Hello, and welcome to our wellness journey! Today, I want to talk to you about a concept that's revolutionizing how we view fitness: center-based strength. This method is not just about building muscle or increasing endurance, but it's about harnessing the full potential of our bodies for optimum health.

If you've been with us for a while, you might remember a brief mention of center-based strength in a past discussion. It's an approach that emphasizes the center of our body as the primary source of power. It involves using your breath, your 'scoop' (the technique to activate the center), and your entire body awareness in every aspect of your strength work. This integrated approach sets both our mind and body up for success.

In essence, center-based strength is about taking your foundation of stabilization and applying it to your whole body. Every muscle is involved, but with a special emphasis on the center. This mindful, full-body approach allows the center to be the main source of power - as it really should be - aiding tremendously in strengthening the rest of our bodies.

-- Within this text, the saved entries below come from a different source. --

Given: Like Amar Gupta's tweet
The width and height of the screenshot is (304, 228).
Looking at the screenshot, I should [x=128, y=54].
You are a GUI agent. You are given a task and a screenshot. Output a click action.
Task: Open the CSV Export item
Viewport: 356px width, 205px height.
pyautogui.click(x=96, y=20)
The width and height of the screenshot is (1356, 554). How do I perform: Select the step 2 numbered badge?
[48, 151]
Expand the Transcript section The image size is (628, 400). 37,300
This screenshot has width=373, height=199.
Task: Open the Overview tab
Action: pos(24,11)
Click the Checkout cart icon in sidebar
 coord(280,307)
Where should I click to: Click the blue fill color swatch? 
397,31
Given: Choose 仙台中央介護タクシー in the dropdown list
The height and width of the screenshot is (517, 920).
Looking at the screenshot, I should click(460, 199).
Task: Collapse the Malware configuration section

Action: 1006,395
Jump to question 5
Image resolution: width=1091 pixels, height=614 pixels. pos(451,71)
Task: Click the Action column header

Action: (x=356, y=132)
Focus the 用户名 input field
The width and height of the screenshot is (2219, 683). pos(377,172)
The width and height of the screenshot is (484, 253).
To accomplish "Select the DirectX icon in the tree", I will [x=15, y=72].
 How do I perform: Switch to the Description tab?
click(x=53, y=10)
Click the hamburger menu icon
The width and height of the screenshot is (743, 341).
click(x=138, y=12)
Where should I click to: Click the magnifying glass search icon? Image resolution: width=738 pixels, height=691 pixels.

But what does center-based strength look like in practice? In essence, it's a form of strength training or resistance training. This involves contracting our muscles against an outside resistance, which helps our muscles get stronger. The form of resistance can vary, including resistance tubes, hand weights, ankle weights, or Thera bands. These are just some of the tools I generally recommend.

Now, you might be wondering, why should you care about center-based strength? Aside from pain management and prevention of injury, strength work is incredibly beneficial for our bone density. It's crucial for our bone health and a key factor in preventing osteoporosis. I even conducted research on the topic of resistance training in older men and postmenopausal women, focusing specifically on bone density. What I found was enlightening: we can increase and maintain our bone density with strength work.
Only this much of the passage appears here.